Wednesday, November 2, 2011
8:36 PM

Static Routes Using Linux

My workplace LAN has around 500 hosts, and to make it more complicated, the hosts are spread across 6 geographic location. I would still call our network a LAN because the administrative privilege is limited to a few people. Anyway, like any other huge network, the LAN had broadcast problems, usually caused by viruses & Windows net-bios broadcast. The management had used separate IP addressing scheme for different campuses, but what they failed to realize is that, unless a layer-3 device is deployed, the network is one HUGE broadcast domain regardless of the IP addressing scheme.

Anyway,  I wanted to deploy Cisco Catalyst switches to implement VLAN to reduce the size of broadcasts. But somehow the management always prefers cheaper solution, right? My case is not much different. As a cheaper alternative, I have recently deployed a Linux host that acts as a Router to divide broadcast domain. Now the technical stuff begins.

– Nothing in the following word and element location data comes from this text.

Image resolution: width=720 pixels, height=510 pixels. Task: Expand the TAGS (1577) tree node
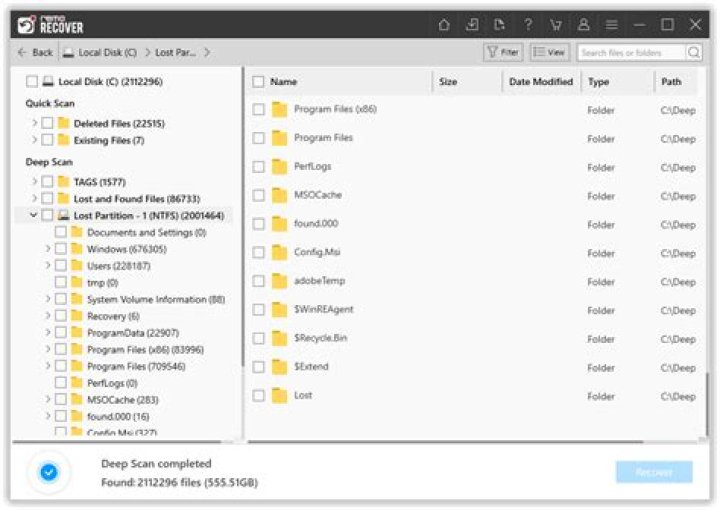click(35, 182)
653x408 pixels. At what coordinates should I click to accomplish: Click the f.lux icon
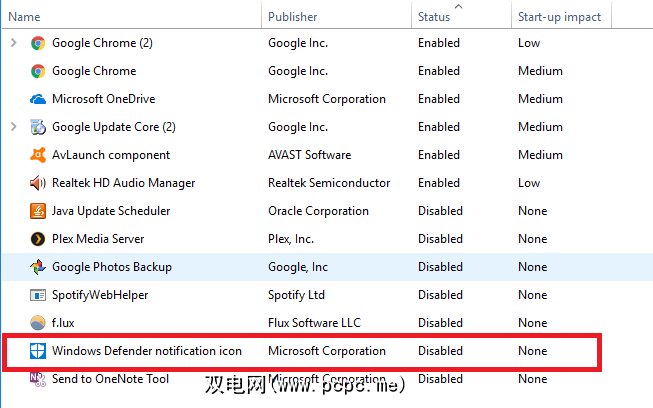38,323
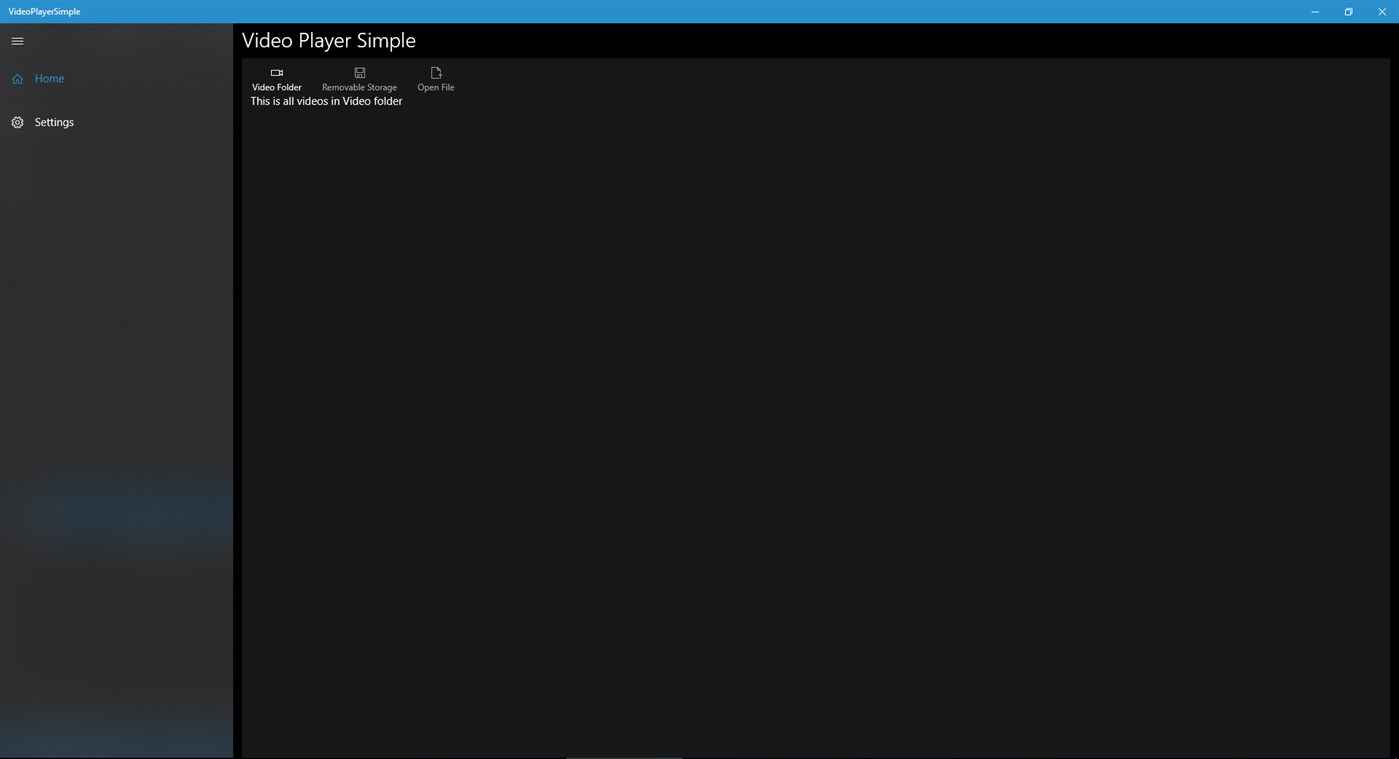
Task: Click the VideoPlayerSimple title bar label
Action: (43, 11)
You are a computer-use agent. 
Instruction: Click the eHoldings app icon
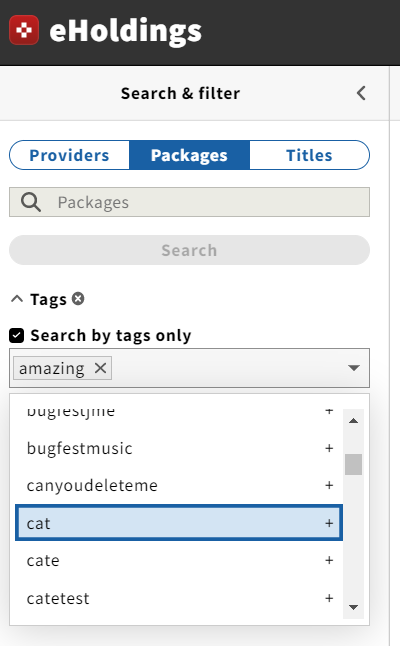pyautogui.click(x=24, y=30)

Let us assume that there are 3 Linux computers. firefly and busy-bee are 2  has 4 LAN cards installed. We would configure each NIC as a separate subnet see how we can make things work. Let us name the Linux computer as Spider.

Let us build a scenario:





Host: firefly.example.com
Location: Mountain
Function: NAT and Proxy server for Mountain users
NIC1: R1 (Real IP provided by ISP)
NIC2: 192.168.10.1/24


Host: busy-bee.example.com
Location: Forest
Function: NAT & Proxy server for Forest users
NIC1: R2 (Real IP provided by ISP)
NIC2: 192.168.20.1/24

Host: scorpion.example.com
Location: Desert
Function: NAT & Proxy Server for Desert users
NIC1: R3 (Real IP provided by ISP)
NIC2: 192.168.30.1/24


Host: spider
Locatoin: Mountain OR Forest OR Desert, doesn't matter.
Function: Works as a Router between Mountain and Forest
NIC1: 192.168.10.254/24
NIC2: 192.168.20.254/24
NIC3: 192.168.30.254/24

Spider Configuration:

vim /etc/sysctl.conf
net.ipv4.ip_forward=1
iptables -t nat -A POSTROUTING -o NIC1 -j MASQUERADE
iptables -t nat -A POSTROUTING -o NIC2 -j MASQUERADE
iptables -t nat -A POSTROUTING -o NIC3 -j MASQUERADE

Firefly Configuration:
route add -net 192.168.20.0 netmask 255.255.255.0 gw 192.168.10.254 dev NIC2
route add -net 192.168.30.0 netmask 255.255.255.0 gw 192.168.10.254 dev NIC2

The route command would contain output like this:

root@firefly:~# route
Kernel IP routing table
Destination     Gateway         Genmask         Flags       Metric Ref    Use Iface
192.168.20.0    192.168.10.254     255.255.255.0   UG    0      0        0    eth2
192.168.30.0    192.168.10.254     255.255.255.0   UG    0      0        0    eth2


Busy-bee Configuration:
route add -net 192.168.10.0 netmask 255.255.255.0 gw 192.168.20.254 dev NIC2
route add -net 192.168.30.0 netmask 255.255.255.0 gw 192.168.20.254 dev NIC2

Scorpion Configuration:
route add -net 192.168.10.0 netmask 255.255.255.0 gw 192.168.20.254 dev NIC2
route add -net 192.168.20.0 netmask 255.255.255.0 gw 192.168.20.254 dev NIC2

########## End of Configuration ###########

If the physical connectivity is alright, try pinging from one network to the other to test connectivity. For example, if you can't ping from Forest to Desert, check whether you can ping spider.example.com, especially the corresponding NIC of Desert. Use common troubleshooting, shouldn't be that hard. 

Tested and working for me :). Linux rocks!!!